In order to be certified as a medical specialist by one of these recognized boards, a physician must complete certain requirements. Generally, these include:

  1. Completion of a course of study leading to the M.D. or D.O. (Doctor of Osteopathy) degree from a recognized school of medicine.
  2. Completion of three to seven years of full-time training in an accredited residency program designed to train specialists in the field.
  3. Many specialty boards require assessments and documentation of individual performance from the residency training director, or from the chief of service in the hospital where the specialist has practiced.
  4. All of the ABMS Member Boards require that a person seeking certification have an unrestricted license to practice medicine in order to take the certification examination.
  5. Finally, each candidate for certification must pass a written examination given by the specialty board. Fifteen of the 24 specialty boards also require an oral examination conducted by senior specialists in that field. Candidates who have passed the exams and other requirements are then given the status of “Diplomate” and are certified as specialists. A similar process is followed for specialists who want to become subspecialists.

All of the ABMS Member Boards now, or will soon, issue only time-limited certificates which are valid for six to ten years. In order to retain certification, diplomates must become “recertified,” and must periodically go through an additional process involving continuing education in the specialty, review of credentials and further examination. Boards that may not yet require recertification have provided voluntary recertification with similar requirements.

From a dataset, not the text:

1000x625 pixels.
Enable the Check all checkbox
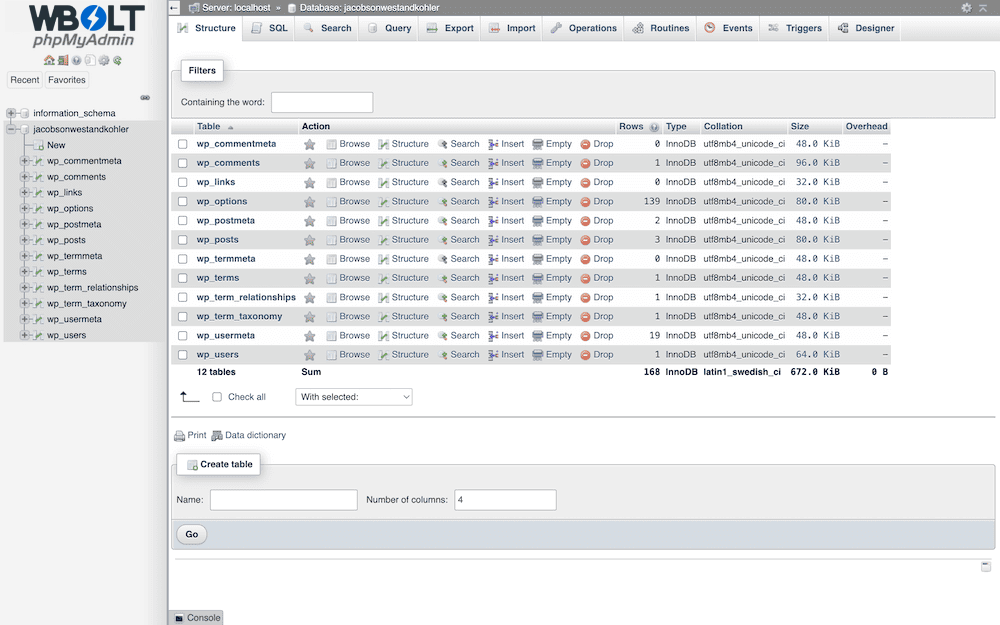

How to determine if a physician is a Certified Specialist: Certified specialists are listed in The Official ABMS Directory of Board Certified Medical Specialists published by Marquis Who’s Who. The ABMS Directory can be found in most public libraries, hospital libraries, university libraries and medical libraries, and is also available on CD-ROM. Alternatively, you could ask for that information from your county medical society, the American Board of Medical Specialties, or one of the specialty boards (Click here to view list of specialties).

The ABMS also arranges for the publication of lists of certified specialists/subspecialists and operates an 800 phone line (1-800-776-2378) to verify the certification status of individual physicians. Additionally, information about the ABMS organization and links to an electronic directory of certified specialists can be accessed through the ABMS website at www.abms.org.

Almost all board certified specialists are also members of their medical specialty societies. These societies are dedicated to furthering standards, practice, and professional and public education within individual medical specialties. Some, such as the American College of Surgeons and the American College of Obstetricians and Gynecologists, require board certification for full membership. A physician who has attained full membership is called a “Fellow” of the society and is entitled to use this designation in all formal communications, such as certificates, publications, business cards, stationery and signage. Thus, “John Doe, M.D., F.A.C.S. (Fellow of the American College of Surgeons) is a board certified surgeon. Similarly, F.A.A.D. (Fellow of the American Academy of Dermatology) following the M.D. or D.O. in a physician’s title would likely indicate board certification in that specialty.

An ABMS Policy Statement: The Purpose of Certification*
The intent of the certification process, as defined by the member boards of the American Board of Medical Special-ties, is to provide assurance to the public that a certified medical specialist has successfully completed an approved educational program and an evaluation, including an examination process designed to assess the knowledge, experience and skills requisite to the provision of high quality patient care in that specialty.